Now, to find the sum of the first 21 terms (S21), we can use the formula for the sum of an AP:
Sn = (n/2)(2a + (n - 1)d)
Substitute the given values:
n = 21
a = 70
d = 3
S21 = (21/2)(2(70) + (21 - 1)(3))
S21 = (21/2)(140 + 20(3))
S21 = (21/2)(140 + 60)
S21 = (21/2)(200)
S21 = (21)(100)
S21 = 2100
Therefore, the sum of the first 21 terms is 2100.
To find the first term (a) and the common difference (d) of an arithmetic progression (AP), use the given information:
1. The fifth term of the AP is 82:
a + 4d = 82 (since the fifth term is a + 4d)
2. The twelfth term of the AP is 103:
a + 11d = 103 (since the twelfth term is a + 11d)
Now, we have two equations with two variables (a and d).
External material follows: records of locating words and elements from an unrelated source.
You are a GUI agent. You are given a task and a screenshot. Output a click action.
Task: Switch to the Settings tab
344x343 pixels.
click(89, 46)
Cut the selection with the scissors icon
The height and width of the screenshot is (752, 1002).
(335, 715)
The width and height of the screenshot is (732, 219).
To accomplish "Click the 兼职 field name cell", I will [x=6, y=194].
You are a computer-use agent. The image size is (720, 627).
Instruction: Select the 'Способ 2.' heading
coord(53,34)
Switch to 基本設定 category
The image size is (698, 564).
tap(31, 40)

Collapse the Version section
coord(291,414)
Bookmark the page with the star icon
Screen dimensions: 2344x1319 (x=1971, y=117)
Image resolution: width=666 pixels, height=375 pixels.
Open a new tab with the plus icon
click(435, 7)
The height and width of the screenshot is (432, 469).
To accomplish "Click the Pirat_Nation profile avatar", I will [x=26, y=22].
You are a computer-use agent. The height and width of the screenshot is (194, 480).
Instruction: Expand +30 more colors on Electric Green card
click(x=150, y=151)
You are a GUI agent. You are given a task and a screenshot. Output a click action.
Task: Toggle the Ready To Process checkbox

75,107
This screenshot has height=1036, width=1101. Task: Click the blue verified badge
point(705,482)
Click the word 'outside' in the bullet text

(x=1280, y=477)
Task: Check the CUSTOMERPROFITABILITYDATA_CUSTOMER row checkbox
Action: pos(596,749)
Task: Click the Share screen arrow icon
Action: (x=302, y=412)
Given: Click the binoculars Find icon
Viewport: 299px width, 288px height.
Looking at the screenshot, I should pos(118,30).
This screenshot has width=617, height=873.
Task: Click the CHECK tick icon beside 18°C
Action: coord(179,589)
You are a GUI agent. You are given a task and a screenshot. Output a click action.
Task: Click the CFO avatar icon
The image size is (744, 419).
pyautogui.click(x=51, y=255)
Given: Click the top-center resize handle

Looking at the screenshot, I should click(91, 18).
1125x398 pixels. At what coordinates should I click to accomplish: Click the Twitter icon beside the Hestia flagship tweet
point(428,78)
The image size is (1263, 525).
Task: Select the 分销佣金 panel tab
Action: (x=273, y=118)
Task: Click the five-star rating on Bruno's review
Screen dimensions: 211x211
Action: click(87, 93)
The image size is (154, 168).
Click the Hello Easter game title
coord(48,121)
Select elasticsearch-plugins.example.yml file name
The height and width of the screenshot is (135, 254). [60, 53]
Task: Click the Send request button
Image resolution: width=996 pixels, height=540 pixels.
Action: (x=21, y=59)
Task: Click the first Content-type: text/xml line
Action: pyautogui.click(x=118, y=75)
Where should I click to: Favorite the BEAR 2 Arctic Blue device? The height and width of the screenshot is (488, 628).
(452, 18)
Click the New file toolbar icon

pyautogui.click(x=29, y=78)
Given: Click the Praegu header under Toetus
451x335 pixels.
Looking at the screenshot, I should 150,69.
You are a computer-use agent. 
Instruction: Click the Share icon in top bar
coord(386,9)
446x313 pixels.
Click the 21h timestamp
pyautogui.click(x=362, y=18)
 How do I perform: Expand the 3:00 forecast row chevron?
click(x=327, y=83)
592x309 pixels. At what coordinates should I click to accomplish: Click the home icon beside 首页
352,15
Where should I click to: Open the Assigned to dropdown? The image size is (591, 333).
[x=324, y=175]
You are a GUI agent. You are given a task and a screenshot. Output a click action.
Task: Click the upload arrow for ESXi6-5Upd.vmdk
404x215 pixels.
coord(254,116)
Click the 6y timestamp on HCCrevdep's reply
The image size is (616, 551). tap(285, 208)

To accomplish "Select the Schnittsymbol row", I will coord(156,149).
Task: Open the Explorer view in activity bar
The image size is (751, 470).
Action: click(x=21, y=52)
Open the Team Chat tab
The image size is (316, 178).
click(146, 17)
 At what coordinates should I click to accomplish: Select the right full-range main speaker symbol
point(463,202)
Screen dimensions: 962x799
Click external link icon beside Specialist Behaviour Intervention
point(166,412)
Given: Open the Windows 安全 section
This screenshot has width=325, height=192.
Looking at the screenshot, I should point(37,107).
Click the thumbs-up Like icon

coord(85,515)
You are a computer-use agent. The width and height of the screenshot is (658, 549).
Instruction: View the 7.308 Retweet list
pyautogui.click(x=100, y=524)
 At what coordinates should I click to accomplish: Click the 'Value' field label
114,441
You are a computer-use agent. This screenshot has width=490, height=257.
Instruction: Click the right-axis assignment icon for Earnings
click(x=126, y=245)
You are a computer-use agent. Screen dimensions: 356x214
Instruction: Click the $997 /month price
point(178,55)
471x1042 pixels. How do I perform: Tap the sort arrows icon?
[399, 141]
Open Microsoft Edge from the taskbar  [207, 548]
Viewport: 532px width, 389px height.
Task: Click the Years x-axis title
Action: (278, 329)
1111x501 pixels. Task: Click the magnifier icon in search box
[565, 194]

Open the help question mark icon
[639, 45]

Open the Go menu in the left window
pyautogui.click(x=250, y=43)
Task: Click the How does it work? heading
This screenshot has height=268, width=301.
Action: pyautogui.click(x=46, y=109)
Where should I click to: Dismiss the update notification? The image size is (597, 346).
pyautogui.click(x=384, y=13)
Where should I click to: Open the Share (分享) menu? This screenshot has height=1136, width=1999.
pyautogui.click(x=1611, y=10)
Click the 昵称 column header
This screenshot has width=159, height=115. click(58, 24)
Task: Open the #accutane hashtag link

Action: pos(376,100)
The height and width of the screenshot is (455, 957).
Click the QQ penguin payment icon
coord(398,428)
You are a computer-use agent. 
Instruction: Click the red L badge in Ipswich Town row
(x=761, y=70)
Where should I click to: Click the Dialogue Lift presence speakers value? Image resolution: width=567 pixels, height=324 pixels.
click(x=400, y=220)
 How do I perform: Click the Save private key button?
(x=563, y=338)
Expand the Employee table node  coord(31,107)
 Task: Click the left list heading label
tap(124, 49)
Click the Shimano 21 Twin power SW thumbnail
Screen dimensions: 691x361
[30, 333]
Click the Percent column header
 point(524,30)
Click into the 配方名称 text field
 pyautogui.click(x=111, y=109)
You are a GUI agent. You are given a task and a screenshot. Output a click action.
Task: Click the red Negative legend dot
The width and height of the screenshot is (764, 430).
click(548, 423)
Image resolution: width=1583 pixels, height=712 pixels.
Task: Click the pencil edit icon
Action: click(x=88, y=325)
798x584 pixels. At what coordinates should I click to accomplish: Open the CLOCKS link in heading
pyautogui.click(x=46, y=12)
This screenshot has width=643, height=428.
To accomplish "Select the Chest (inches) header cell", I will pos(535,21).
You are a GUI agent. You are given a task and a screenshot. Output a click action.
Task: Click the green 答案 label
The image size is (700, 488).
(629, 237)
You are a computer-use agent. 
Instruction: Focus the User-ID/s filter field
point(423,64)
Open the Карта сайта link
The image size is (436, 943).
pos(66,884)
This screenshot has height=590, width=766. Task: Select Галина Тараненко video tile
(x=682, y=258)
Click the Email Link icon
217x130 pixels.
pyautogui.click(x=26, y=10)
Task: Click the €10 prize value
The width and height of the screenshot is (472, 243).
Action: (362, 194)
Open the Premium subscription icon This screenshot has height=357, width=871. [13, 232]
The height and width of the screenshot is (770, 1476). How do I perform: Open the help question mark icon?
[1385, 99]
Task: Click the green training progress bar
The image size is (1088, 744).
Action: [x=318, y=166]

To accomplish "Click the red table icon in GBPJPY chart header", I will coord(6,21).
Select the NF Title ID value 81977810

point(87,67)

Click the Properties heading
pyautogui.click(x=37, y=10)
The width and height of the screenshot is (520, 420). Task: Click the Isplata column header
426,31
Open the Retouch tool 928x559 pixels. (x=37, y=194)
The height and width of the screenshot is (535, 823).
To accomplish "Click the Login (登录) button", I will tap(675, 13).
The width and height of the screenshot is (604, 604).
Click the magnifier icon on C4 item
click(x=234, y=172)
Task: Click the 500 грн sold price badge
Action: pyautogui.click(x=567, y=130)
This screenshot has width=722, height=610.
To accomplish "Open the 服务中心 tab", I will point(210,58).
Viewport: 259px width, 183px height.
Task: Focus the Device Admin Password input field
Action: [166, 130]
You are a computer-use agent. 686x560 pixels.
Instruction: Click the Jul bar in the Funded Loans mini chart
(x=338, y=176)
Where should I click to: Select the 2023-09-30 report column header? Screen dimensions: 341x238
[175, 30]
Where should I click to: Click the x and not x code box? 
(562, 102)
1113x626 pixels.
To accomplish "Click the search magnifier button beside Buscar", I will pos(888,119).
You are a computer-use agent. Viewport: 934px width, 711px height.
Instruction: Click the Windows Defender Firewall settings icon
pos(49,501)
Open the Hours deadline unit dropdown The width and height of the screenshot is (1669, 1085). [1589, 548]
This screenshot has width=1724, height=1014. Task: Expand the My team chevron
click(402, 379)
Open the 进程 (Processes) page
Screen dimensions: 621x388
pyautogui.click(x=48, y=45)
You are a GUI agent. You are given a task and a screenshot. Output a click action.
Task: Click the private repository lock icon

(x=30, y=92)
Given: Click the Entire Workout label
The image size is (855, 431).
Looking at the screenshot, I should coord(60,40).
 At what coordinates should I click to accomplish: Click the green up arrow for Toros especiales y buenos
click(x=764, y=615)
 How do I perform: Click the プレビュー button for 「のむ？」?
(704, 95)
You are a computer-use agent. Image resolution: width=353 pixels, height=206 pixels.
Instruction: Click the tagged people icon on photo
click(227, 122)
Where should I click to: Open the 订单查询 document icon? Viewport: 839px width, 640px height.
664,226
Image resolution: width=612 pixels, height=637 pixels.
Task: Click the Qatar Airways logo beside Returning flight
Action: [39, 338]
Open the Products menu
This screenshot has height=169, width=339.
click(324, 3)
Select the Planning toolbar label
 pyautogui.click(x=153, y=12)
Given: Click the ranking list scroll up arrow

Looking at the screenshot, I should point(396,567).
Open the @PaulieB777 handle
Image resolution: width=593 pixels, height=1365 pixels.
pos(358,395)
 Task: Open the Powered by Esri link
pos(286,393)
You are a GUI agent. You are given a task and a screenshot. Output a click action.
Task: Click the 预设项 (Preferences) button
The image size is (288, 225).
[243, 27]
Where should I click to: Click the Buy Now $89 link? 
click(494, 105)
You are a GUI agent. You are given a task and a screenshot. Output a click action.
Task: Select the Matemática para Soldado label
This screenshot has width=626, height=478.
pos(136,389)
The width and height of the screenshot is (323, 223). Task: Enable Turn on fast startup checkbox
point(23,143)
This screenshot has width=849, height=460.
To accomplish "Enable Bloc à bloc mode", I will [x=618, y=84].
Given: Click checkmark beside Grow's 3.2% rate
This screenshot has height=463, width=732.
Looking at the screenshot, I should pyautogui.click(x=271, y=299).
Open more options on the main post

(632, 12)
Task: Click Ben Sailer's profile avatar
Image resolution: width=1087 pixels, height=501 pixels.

We can solve this system of equations to find the values of a and d.
Subtract equation 1 from equation 2 to eliminate 'a':
(a + 11d) - (a + 4d) = 103 - 82
11d - 4d = 21
7d = 21
d = 3
Now, substitute the value of d into equation 1 or 2 to find 'a':
a + 4(3) = 82
a + 12 = 82
a = 82 - 12
a = 70
Therefore, the first term (a) of the AP is 70 and the common difference (d) is 3.
To find the sum of the first 21 terms of the AP, we can use the formula for the sum of an AP:
Sum of n terms (S) = (n/2)(2a + (n-1)d)
Substituting the values we found:
S = (21/2)(2*70 + (21-1)*3)
S = (21/2)(140 + 20*3)
S = (21/2)(140 + 60)
S = (21/2)(200)
S = 2100
Therefore, the sum of the first 21 terms of the AP is 2100.